**What is required**.
In the text on the congressional bailout vote below, give back word for word the passage from "While Americans aren't" up to and including "foreign economic leaders.".

═════ Exercise text ═════

While the bailout is deeply unpopular among voters, most fear that Monday's congressional rejection could make the economy worse.
In a Washington Post/ABC News poll released today, 88 percent of registered voters say they're concerned the action in Congress could worsen an economic downturn.
Nevertheless, America is not completely convinced that the Wall Street meltdown is a matter of urgency. Barely more than half are ready to call the situation a "crisis," according to the survey.
While Americans aren't sure of the seriousness of the situation, shock waves from the congressional rebuff and the market's plunge were felt around the world.
The governments of Belgium, France and Luxembourg joined together for a $9.2 billion rescue of Dexia bank today, the latest in a series of rapid-fire European bank rescues in the last few days.
The buffeting felt overseas prompted scoldings from foreign economic leaders.
"The United States must take its responsibility in this situation, must show statesmanship for the sake of their own country, and for the sake of the world," EU Commission spokesman Johannes Laitenberger said.
Laitenberger added that America's economic problem "has become a global problem. The United States have a special responsibility in this situation."

═════ Record set ═════

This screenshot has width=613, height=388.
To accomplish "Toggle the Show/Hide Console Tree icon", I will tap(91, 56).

═════
═════ Record set ═════

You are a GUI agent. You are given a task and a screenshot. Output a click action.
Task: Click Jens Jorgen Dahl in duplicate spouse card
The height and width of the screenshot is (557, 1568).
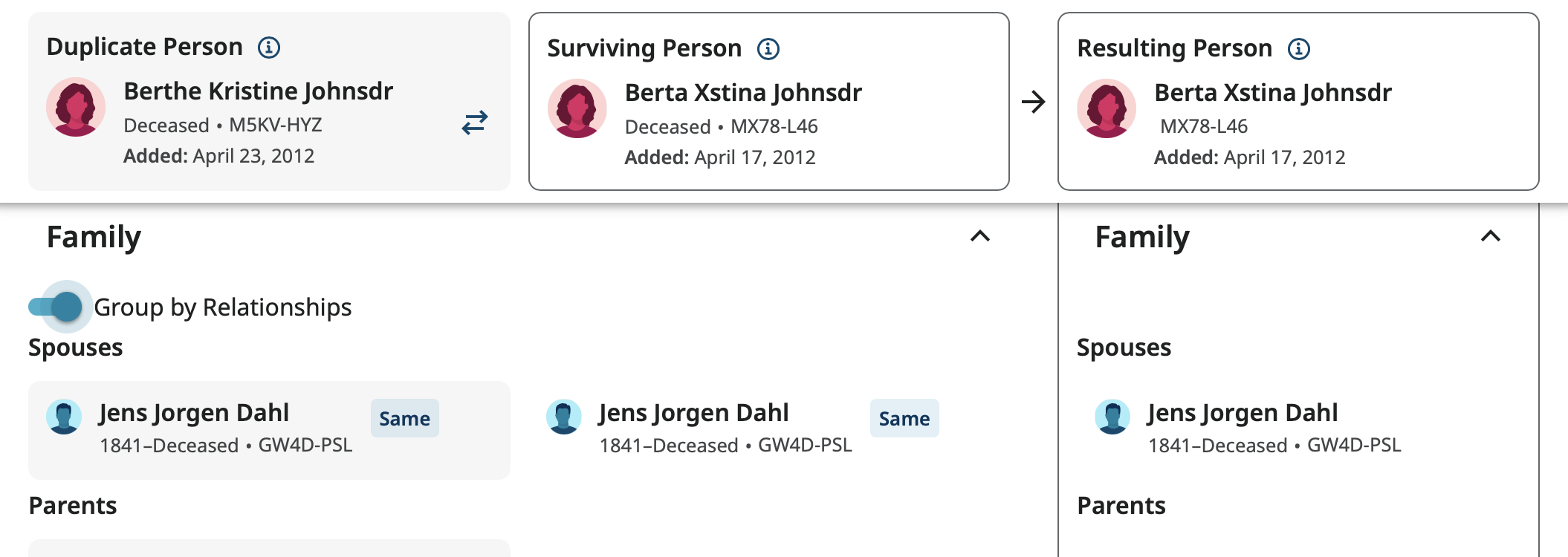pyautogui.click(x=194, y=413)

═════

**Response for this exercise**.
While Americans aren't sure of the seriousness of the situation, shock waves from the congressional rebuff and the market's plunge were felt around the world.
The governments of Belgium, France and Luxembourg joined together for a $9.2 billion rescue of Dexia bank today, the latest in a series of rapid-fire European bank rescues in the last few days.
The buffeting felt overseas prompted scoldings from foreign economic leaders.